人権擁護法案、首相あいまい答弁で与党内対立を回避
2008.1.23
http://sankei.jp.msn.com/politics/policy/080123/plc0801231824005-n1.htm

 福田康夫首相は23日の参院本会議で、通常国会に提出が検討されている人権擁護法案について「与党内でもさまざまな議論がされており、政府としてはこうした議論を踏まえつつ、引き続き真摯な検討を行っていく」と述べ、提出するかどうかの明言を避けた。法案は自民党の古賀誠選対委員長らが強く推進する一方、安倍晋三前首相や同党の中川昭一元政調会長らは反対姿勢を鮮明にしており、首相はねじれ国会の対応に追われる中で、与党内の対立激化を避けたいと判断したとみられる。

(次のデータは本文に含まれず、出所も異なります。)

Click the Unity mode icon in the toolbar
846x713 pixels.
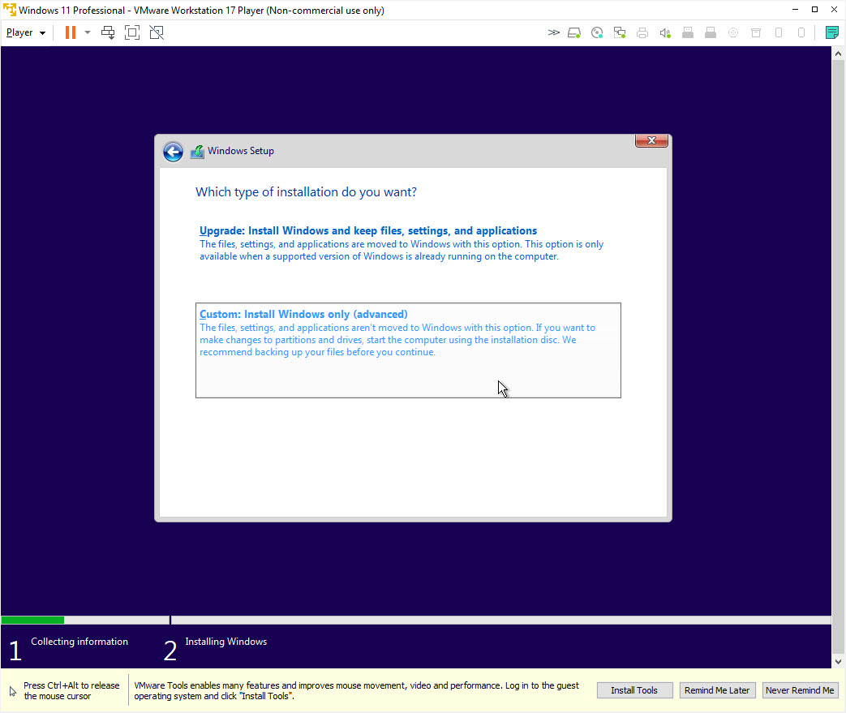157,32
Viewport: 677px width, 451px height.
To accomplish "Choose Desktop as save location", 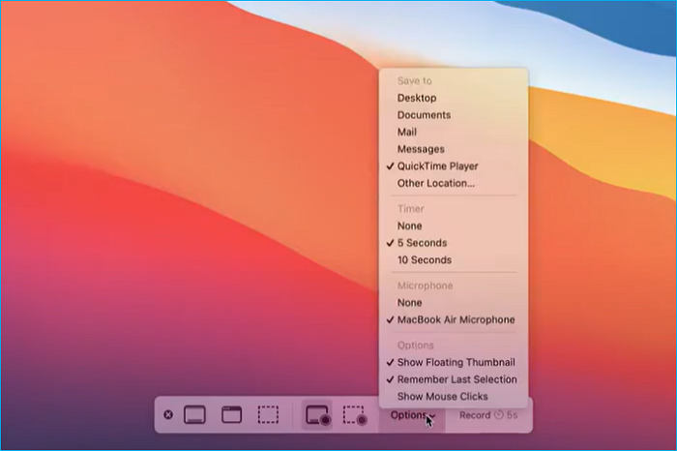I will pos(417,98).
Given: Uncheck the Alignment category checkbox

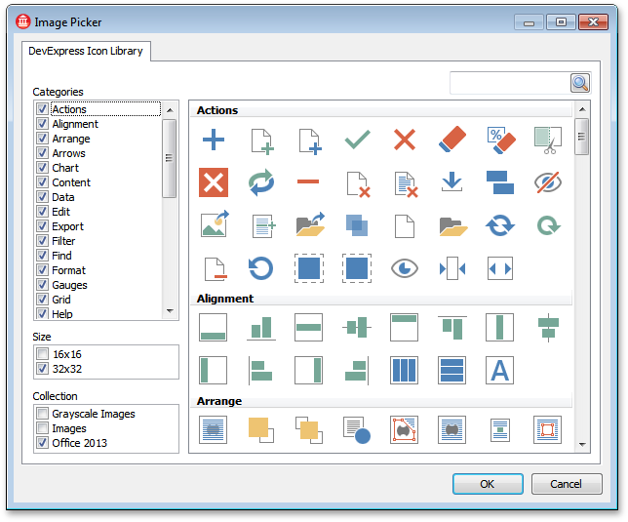Looking at the screenshot, I should tap(42, 124).
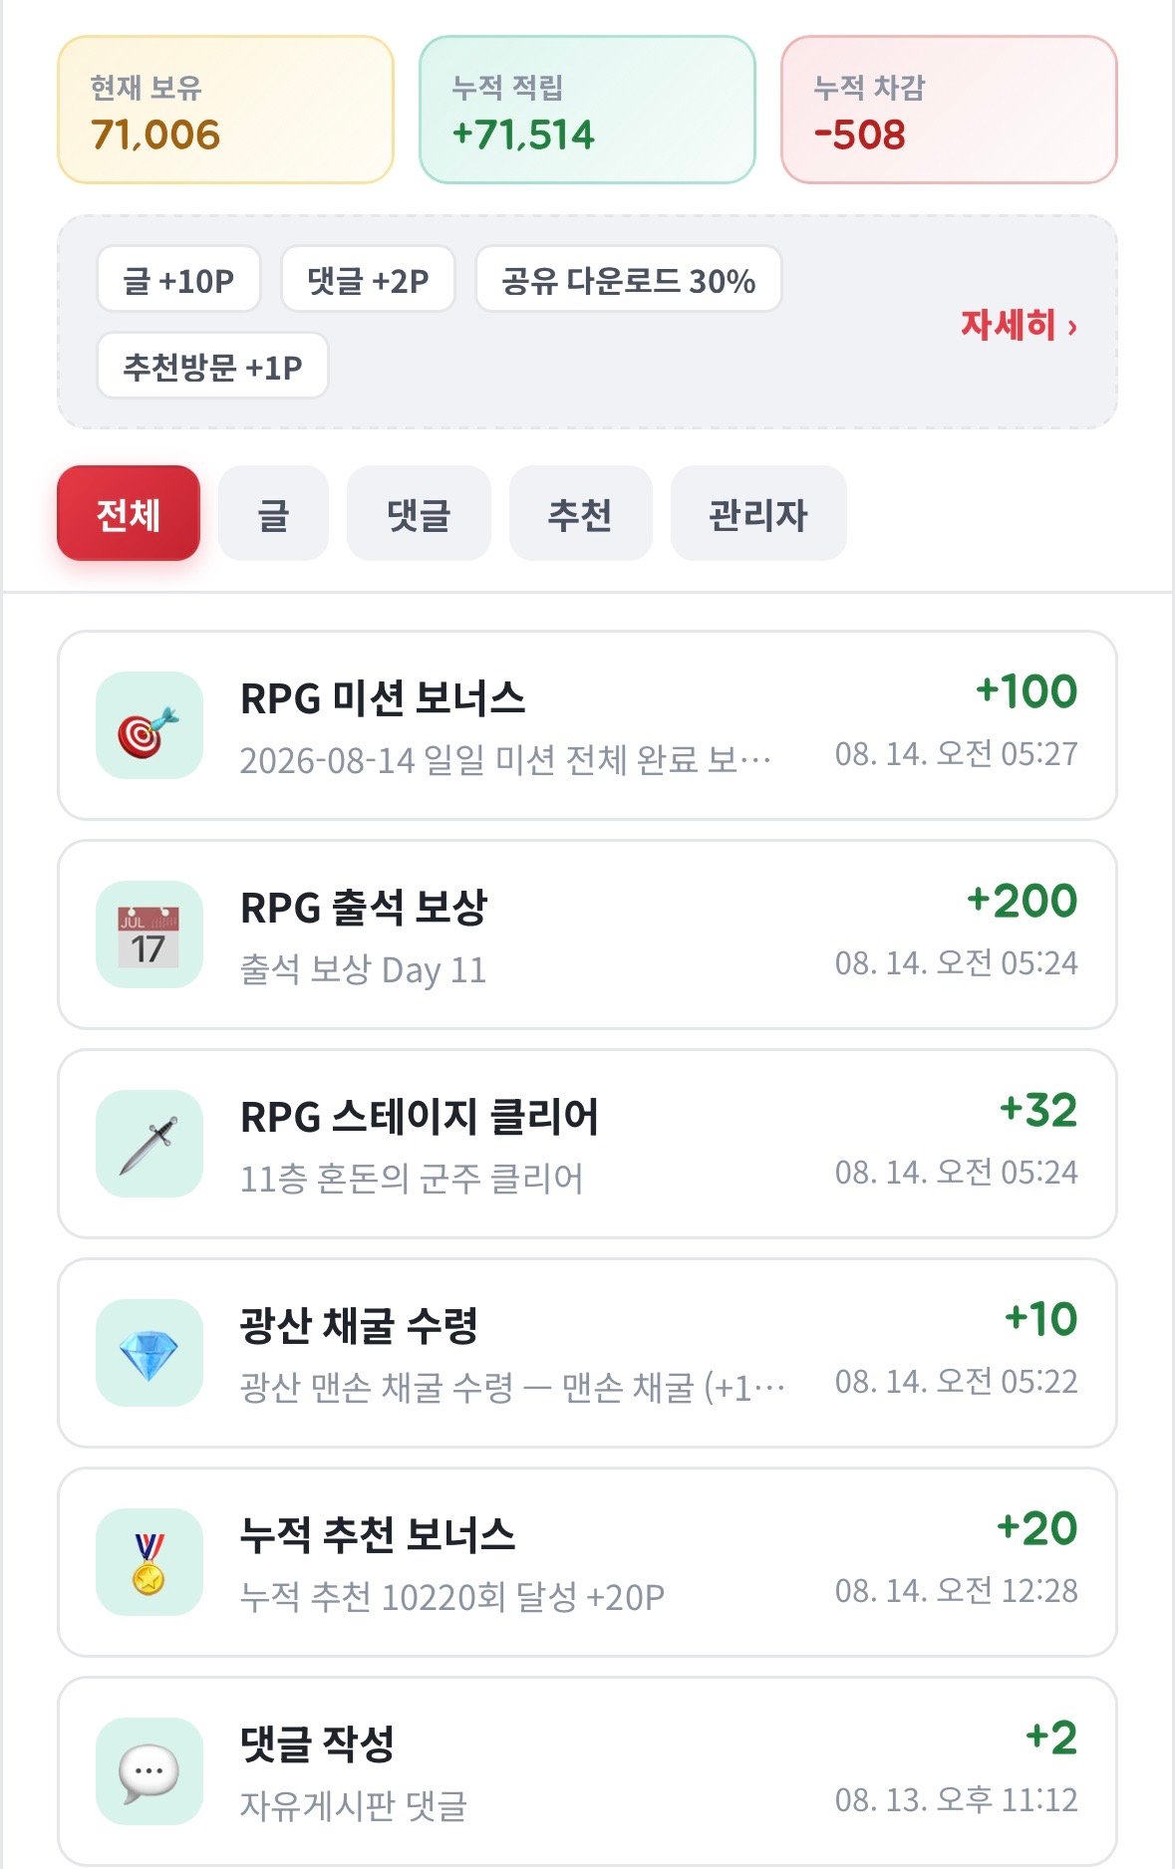1175x1869 pixels.
Task: Select the 전체 filter tab
Action: coord(129,513)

 その上で、首相は「わが国には子供や老人、女性に対する暴力や、差別、偏見など数々の人権問題が存在すると言わざるを得ず、人権の擁護は重要な課題だ」と法案に一定の理解を示した。質問は自民党の鶴保庸介氏への答弁。

 人権擁護法案は小泉政権当時の平成14年3月に国会提出されたが、野党や報道機関の反発を受け、継続審議の末に廃案になった。17年の通常国会で、古賀氏らが国会提出を試みたが、安倍氏らの激しい反対で頓挫。安倍氏は首相就任後、「慎重な上にも慎重な検討を行うことが肝要だ」と答弁し、法案の動きを封印していた。

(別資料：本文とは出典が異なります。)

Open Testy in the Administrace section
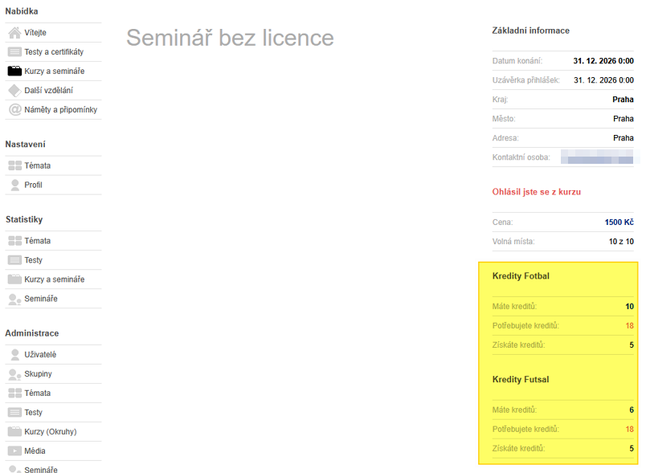 click(33, 413)

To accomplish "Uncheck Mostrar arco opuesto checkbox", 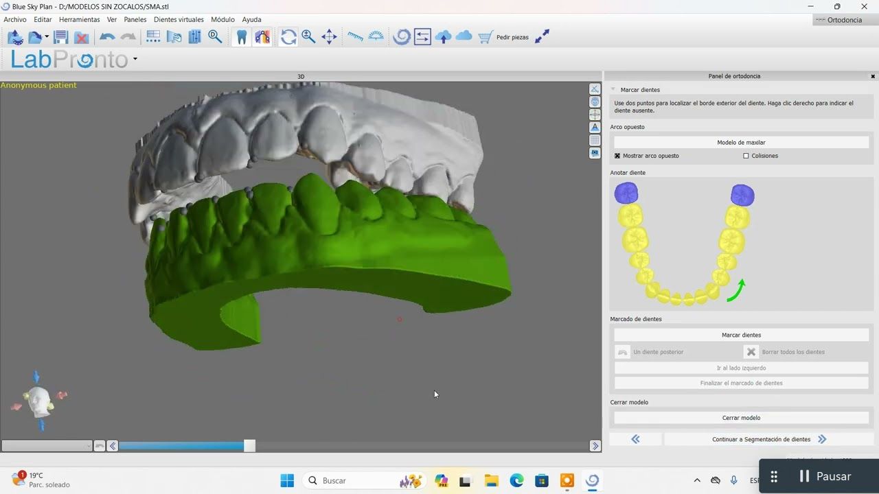I will click(617, 156).
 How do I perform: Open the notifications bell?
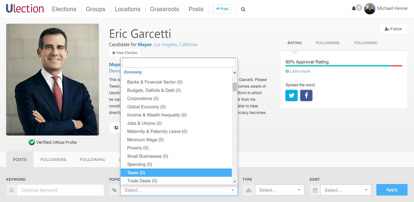(x=354, y=8)
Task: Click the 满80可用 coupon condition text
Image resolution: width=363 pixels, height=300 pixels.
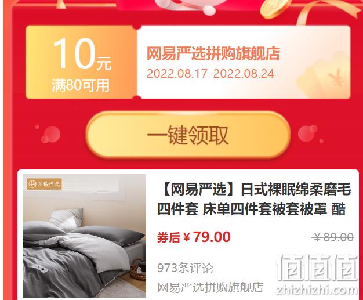Action: (81, 85)
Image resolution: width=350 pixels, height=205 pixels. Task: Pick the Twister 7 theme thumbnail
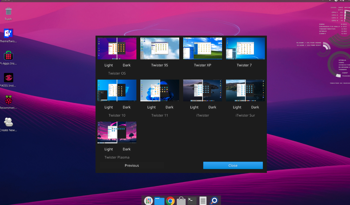click(x=245, y=48)
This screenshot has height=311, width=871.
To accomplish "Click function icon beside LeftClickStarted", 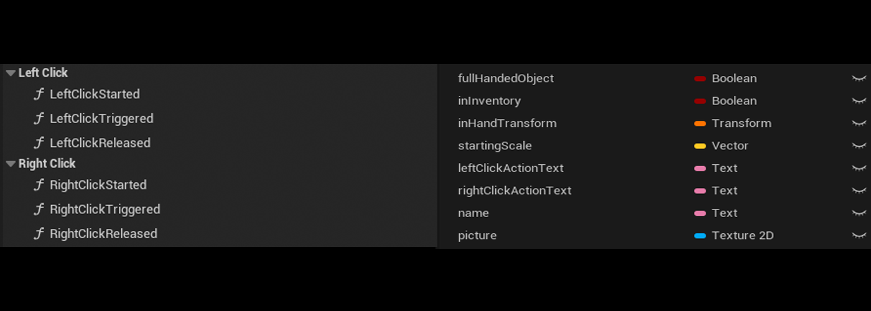I will pos(39,95).
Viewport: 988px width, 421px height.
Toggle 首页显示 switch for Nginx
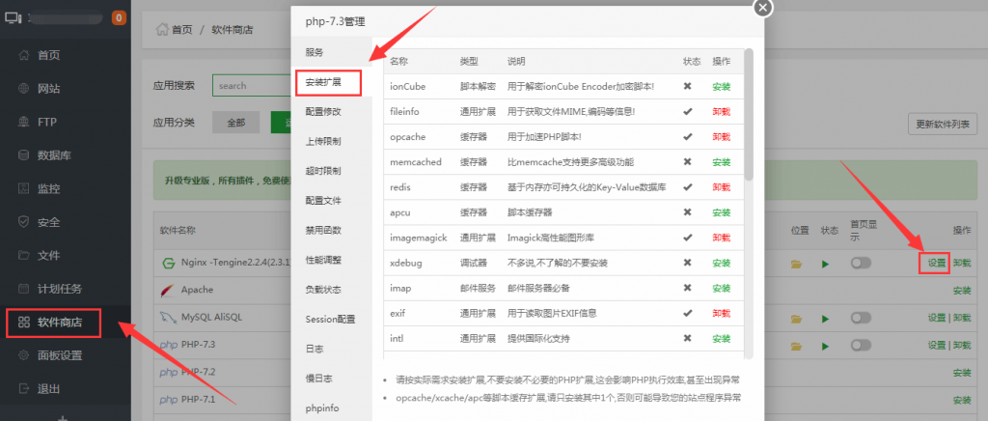(x=860, y=264)
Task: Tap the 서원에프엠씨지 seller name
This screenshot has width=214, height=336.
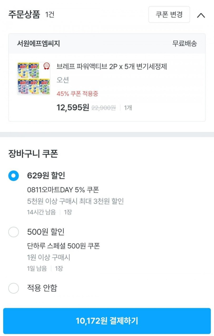Action: click(38, 44)
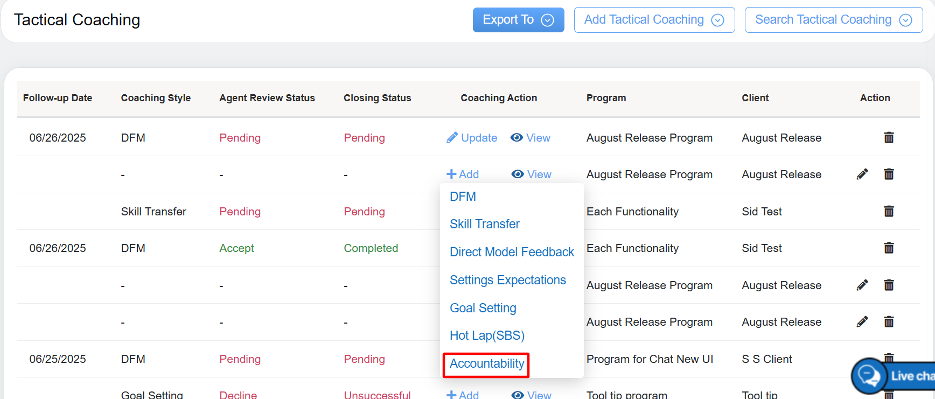Delete the first August Release Program row
Viewport: 935px width, 399px height.
(x=889, y=138)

 ところが昨年9月の福田政権発足後、休眠状態だった自民党人権問題調査会(会長・太田誠一元総務庁長官)が法案再提出に向け、活動を再開。鳩山邦夫法相も法案成立に意欲を示していた。

 このような動きを受けて、自民党若手有志の「伝統と創造の会」(会長・稲田朋美衆院議員)は昨年11月末、法案に反対する勉強会を開催。中川氏も今月22日、自らが主宰する議連「真・保守政策研究会」で法案提出阻止に向け、近く勉強会を開くことを決めた。

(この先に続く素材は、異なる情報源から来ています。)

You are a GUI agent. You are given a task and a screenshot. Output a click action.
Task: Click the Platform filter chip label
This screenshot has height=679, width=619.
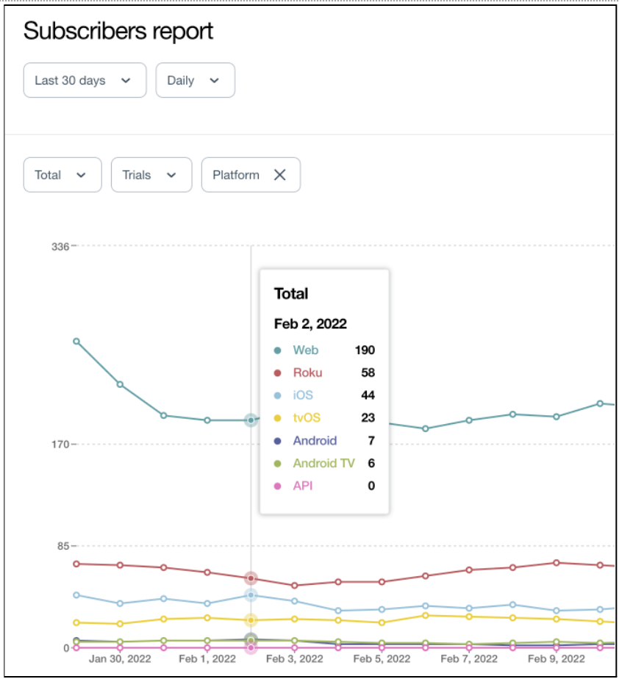pos(236,175)
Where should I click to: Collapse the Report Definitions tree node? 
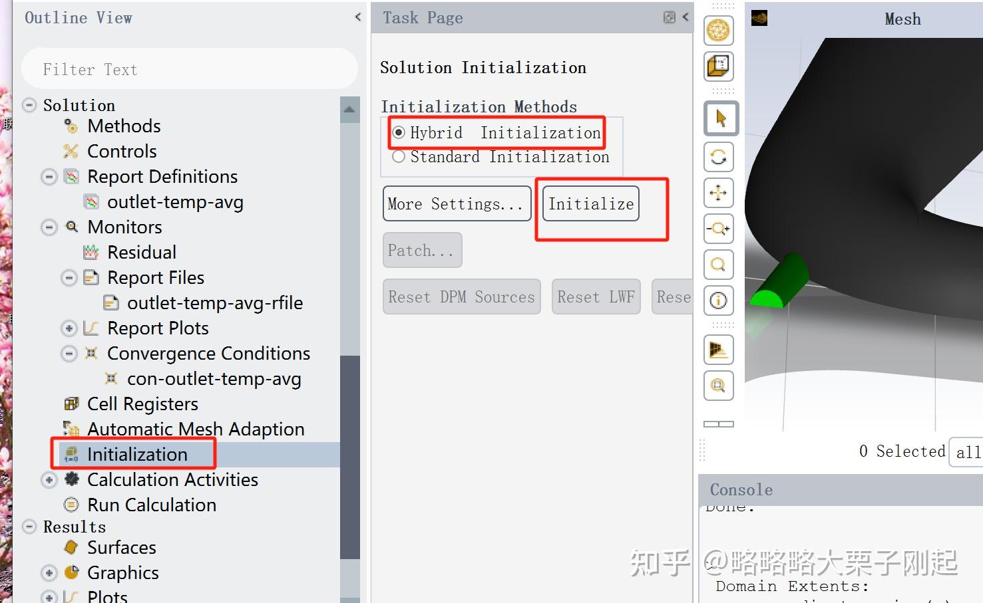point(49,177)
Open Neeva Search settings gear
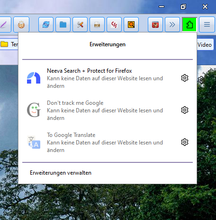The width and height of the screenshot is (216, 220). (x=185, y=78)
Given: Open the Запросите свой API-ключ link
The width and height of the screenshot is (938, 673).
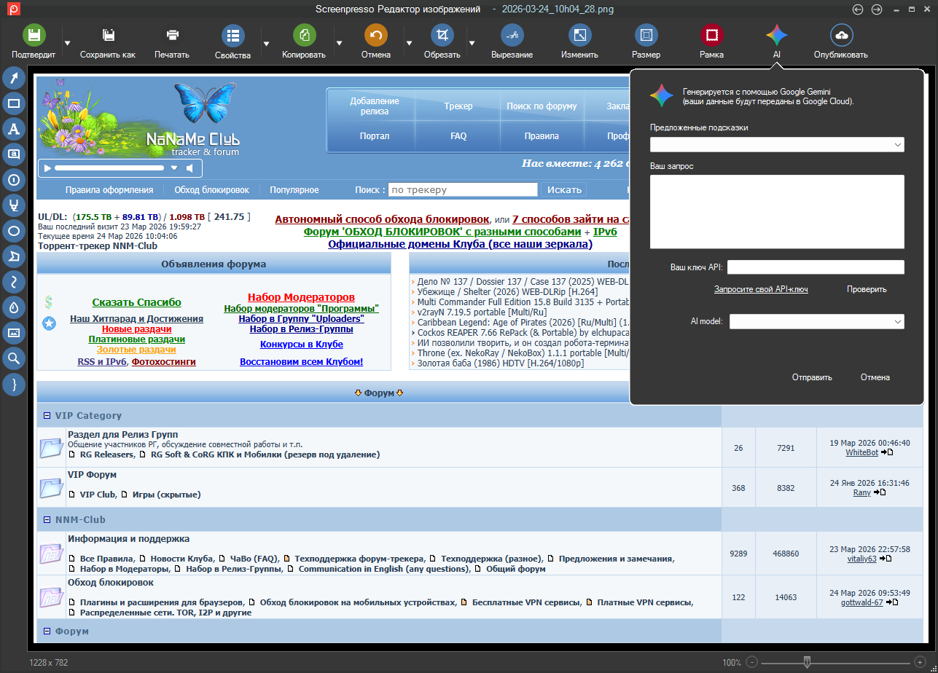Looking at the screenshot, I should (x=761, y=289).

 法案には、新党構想を掲げる平沼赳夫元経済産業相(無所属)も「福田首相が皇室典範や人権擁護法案に手を染めたら、民主党を巻き込んで徹底的に反対する」(昨年10月24日)と強く反対している。このため、推進派が強引に推し進めれば、与野党攻防に広がりかねない情勢となっていた。

人権擁護法案に問題点続々 言論活動を著しく制約 
2008.1.24
http://sankei.jp.msn.com/politics/situation/080124/stt0801240033000-n1.htm

 人権擁護法案は、人権侵害を救済する機関「人権委員会」の新設することを柱とした法案だが、人権侵害の定義があいまいな上、委員会の権限が強大であるため、憲法21条(言論・表現の自由)に違反するとの見方が強い。

 法案は、人権侵害を「不当な差別、虐待その他の人権を侵害する行為」と規定するが、「人権侵害とは人権を侵害することである」と言っているのに等しく、「人権委員会が恣意的に解釈・運用する危険性が高い」(自民党中堅)との懸念が強い。

 人権委員会は法務省の外局だが、省庁と同格の「3条機関」(国家行政組織法3条2項)として設置され、全国各地に事務所を置く巨大組織となる。その権限は強大だ。

 特に「特別救済手続き」では、令状なしの出頭要請や関係先への立ち入り検査、捜索・押収が可能となり、もし正当な理由なく拒否すれば、30万円以下の過料を科すことができる。

また、委員会は人権侵害と認定した場合、勧告・公表、提訴などの権限を持つ。もし委員会に「人権侵害」と認定され、勧告を受けた人物は、地位を失いかねない社会的制裁を受けることになる。だが、その救済措置は示されず、新たな人権侵害を生みかねない。

 さらに、委員会は人権侵害の相談、調査、情報収集を行う人権擁護委員約2万人を委嘱できるが、選考基準は極めてあいまいで国籍条項もない。

 このほか法案には「メディア規制」条項もあり、待ち伏せや電話、ファクス送信などの取材活動も規制対象となる。

 このため、反対派からは「言論活動が著しく制限される」「平成の治安維持法だ」(いずれも自民中堅)などと強い異論が噴出。共産党も「法案は国民が求めている迅速な人権救済には役立たず、国民の言論、表現の自由を脅かす根本的な問題、欠陥をもっている」(平成17年3月、しんぶん赤旗)と反対している。